• **Kutipan Teks**:
::::
Karena bagaimana mungkin musibah sebesar ini terus disebut “bencana alam”, sementara jejak perusakan hutan begitu telanjang dan sistematis?
Korban: Angka yang Tidak Lagi Bisa Disebut Statistik
Hingga artikel ini ditulis, skala kehancuran di tiga provinsi ASS telah melampaui batas kewajaran:
* 883 orang meninggal dunia
* 520 orang hilang (sebagian besar diduga telah meninggal)
* 5.200 orang luka-luka
* 121.500 rumah rusak
* 50 kabupaten/kota terdampak
Korban jiwa terbanyak:
* Aceh: 345 jiwa
* Sumatera Utara: 312 jiwa
* Sumatera Barat: 226 jiwa
Belum termasuk desa-desa yang masih terisolasi, terutama di wilayah hutan Aceh, akibat terputusnya akses transportasi dan komunikasi.
Ini bukan angka.
Ini adalah keluarga yang hilang, anak-anak yang yatim, dan masa depan yang hanyut.
Fasilitas Publik Lumpuh Total
Majalah TEMPO edisi pekan ini mencatat kerusakan infrastruktur yang mencengangkan:
* 270 fasilitas kesehatan (puskesmas dan rumah sakit)
* 509 fasilitas pendidikan
* 338 rumah ibadah
* 221 gedung dan perkantoran
Akses darat lumpuh akibat:
* 405 jembatan rusak atau putus
* 312 jembatan di Aceh saja
Belum terhitung:
* ternak mati dan hilang,
* kendaraan hanyut,
* alat produksi rakyat hancur total.
::::
• **Bagian Data**:

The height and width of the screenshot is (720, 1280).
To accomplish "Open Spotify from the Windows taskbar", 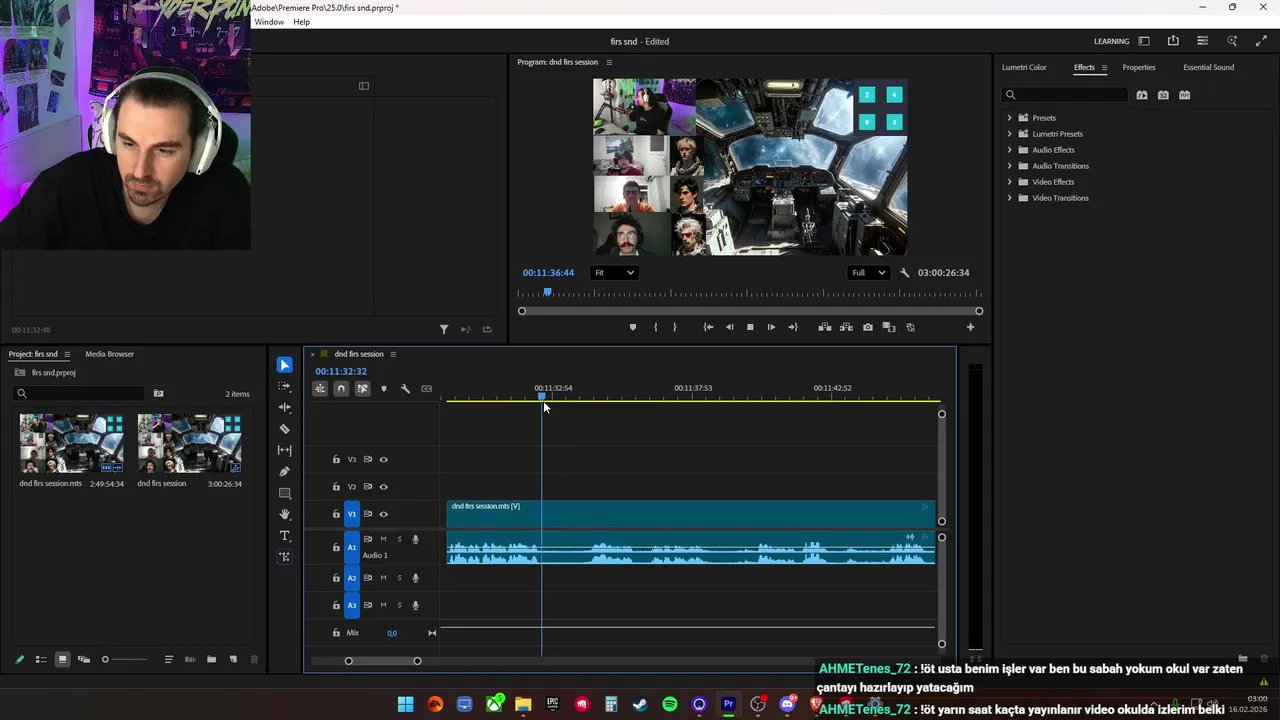I will click(x=670, y=705).

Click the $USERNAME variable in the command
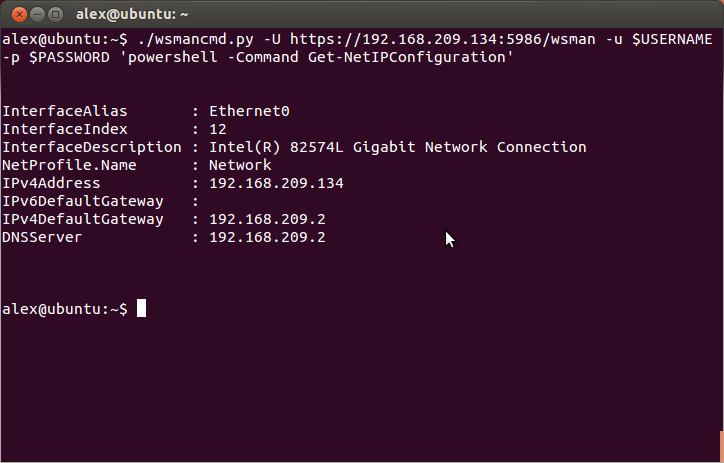click(x=672, y=39)
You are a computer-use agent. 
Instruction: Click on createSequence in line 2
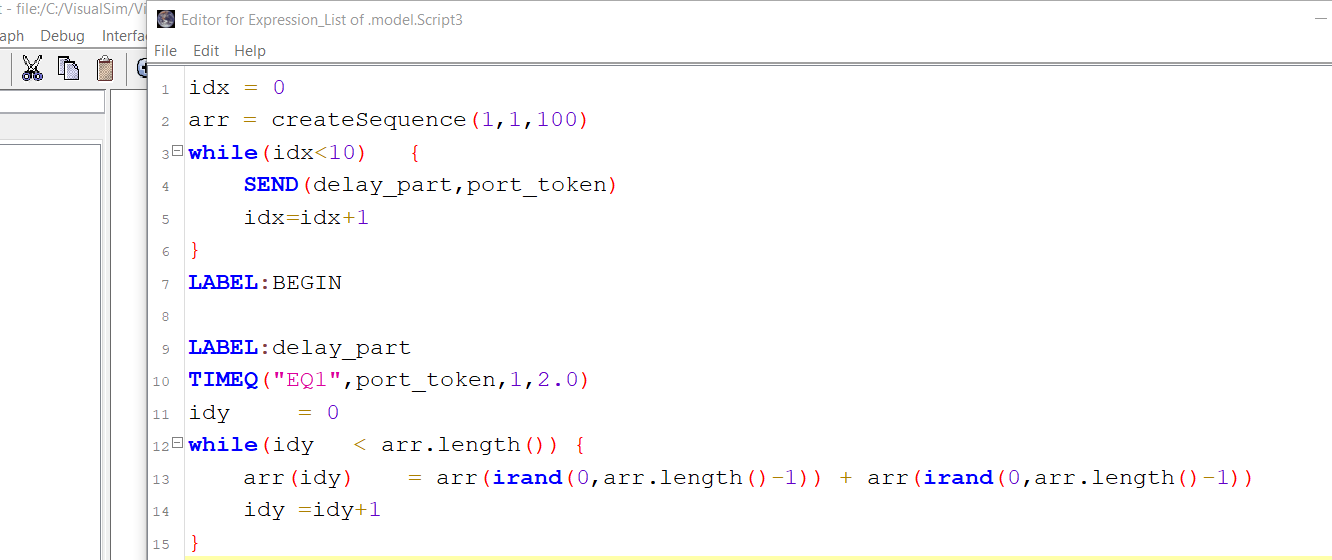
::::
• **Petunjuk Pengerjaan**:
1 > Menurut kutipan teks, berapa jembatan yang rusak atau putus di Aceh saja?
2 > Kutiplah bagian kutipan teks tanpa perubahan apa pun, dimulai pada kata-kata yang memuat "Korban: Angka yang" dan berhenti setelah "transportasi dan komunikasi.".
Butir-butir di atas merupakan bahan tersendiri yang terpisah dari kutipan teks.

• **Kunci Jawaban**:
1 > 312 jembatan.

2 >
Korban: Angka yang Tidak Lagi Bisa Disebut Statistik
Hingga artikel ini ditulis, skala kehancuran di tiga provinsi ASS telah melampaui batas kewajaran:
* 883 orang meninggal dunia
* 520 orang hilang (sebagian besar diduga telah meninggal)
* 5.200 orang luka-luka
* 121.500 rumah rusak
* 50 kabupaten/kota terdampak
Korban jiwa terbanyak:
* Aceh: 345 jiwa
* Sumatera Utara: 312 jiwa
* Sumatera Barat: 226 jiwa
Belum termasuk desa-desa yang masih terisolasi, terutama di wilayah hutan Aceh, akibat terputusnya akses transportasi dan komunikasi.